* _The tasks_
[A] In the family anecdote, retype the part that opens with the words containing "An hour or so" and closes with "was done eating.".
[B] Answer these questions from the family anecdote:
(i) What container did Dad siphon the gas into?
(ii) How many people sat down for Sunday dinner?
(iii) Which two foods did Dad dislike?

* _Extract_
★ ★ ★ ★ ★ ★ ★

So, Dad was the kind of man you would describe as being a strict parent. He believed in lectures and strong discipline when raising kids. That can be misinterpreted when you’re growing up and so it was with Dad. He wielded a strong hand or belt when he felt someone needed it. Or a lecture, if you were lucky. Mark was usually the “lucky participant” of the majority of the lessons, mainly because he was not smart enough to keep out of trouble or his mouth shut.
But I digress.
So Dad comes running into the kitchen and turns on the faucet and begins to vigorously wash his mouth with the well water. When he could finally speak he told Mom what had happened. Apparently while working on our car, he had siphoned some of the gas out into a BEER BOTTLE. Then forgetting that the beer bottle next to him wasn’t beer, he swigged a big gulp of the gasoline. I remember being a little afraid. I wasn’t quite old enough to know how serious it might be, but I could sense his bit of panic when washing his mouth out.
An hour or so later, the six of us sat down for Sunday dinner. Only mom and I knew what had happened with the gas/beer chugging. Dad didn’t like tomatoes or spaghetti, so I don’t really remember what he was eating, but the all of us grubby kids were slurping our spaghetti. Dad always finished eating before the rest of us and that day he did what he always did when he was done eating.

★ ★ ★ ★ ★ ★ ★

* _Data section_
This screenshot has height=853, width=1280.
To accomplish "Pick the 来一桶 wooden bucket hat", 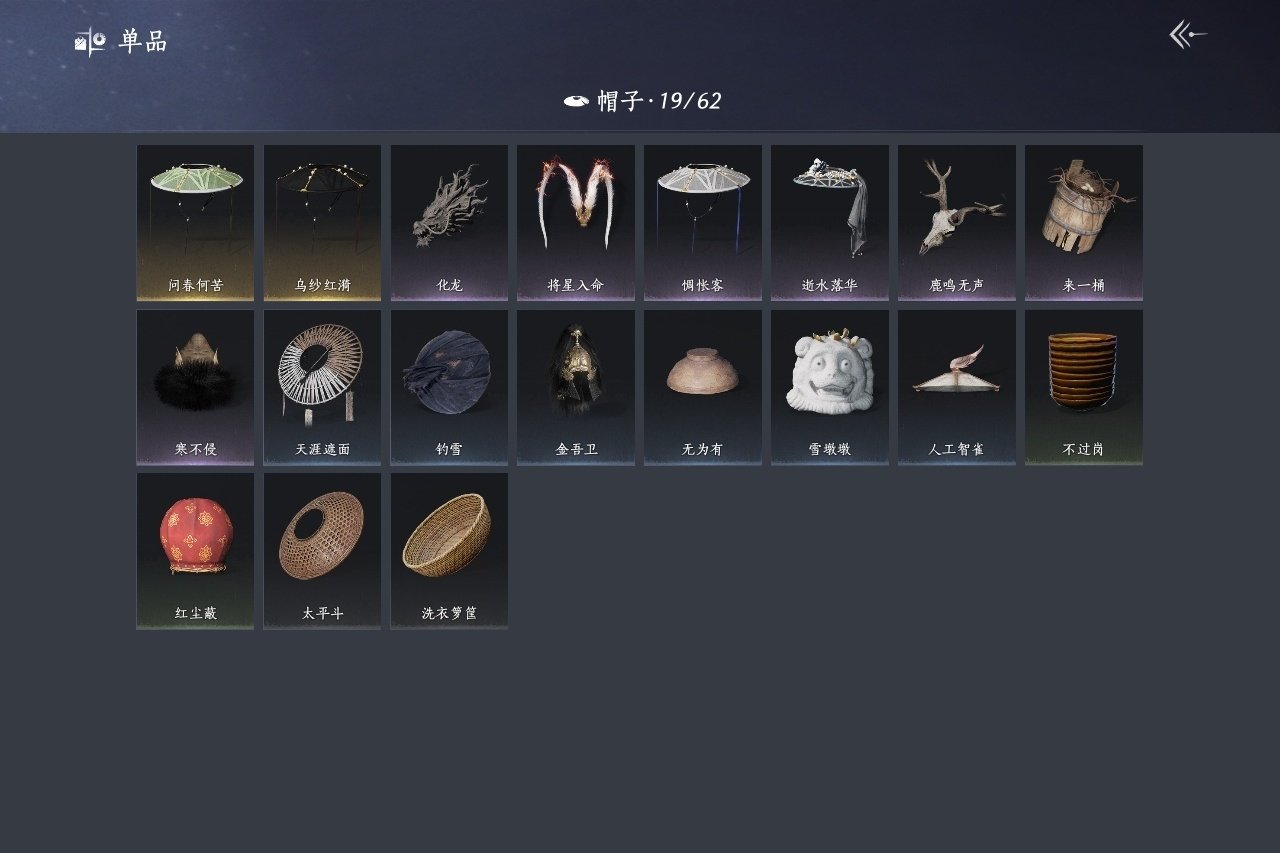I will pos(1084,223).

★ ★ ★ ★ ★ ★ ★

* _Final answers_
[A]
An hour or so later, the six of us sat down for Sunday dinner. Only mom and I knew what had happened with the gas/beer chugging. Dad didn’t like tomatoes or spaghetti, so I don’t really remember what he was eating, but the all of us grubby kids were slurping our spaghetti. Dad always finished eating before the rest of us and that day he did what he always did when he was done eating.

[B]
(i) A beer bottle.
(ii) Six.
(iii) Tomatoes and spaghetti.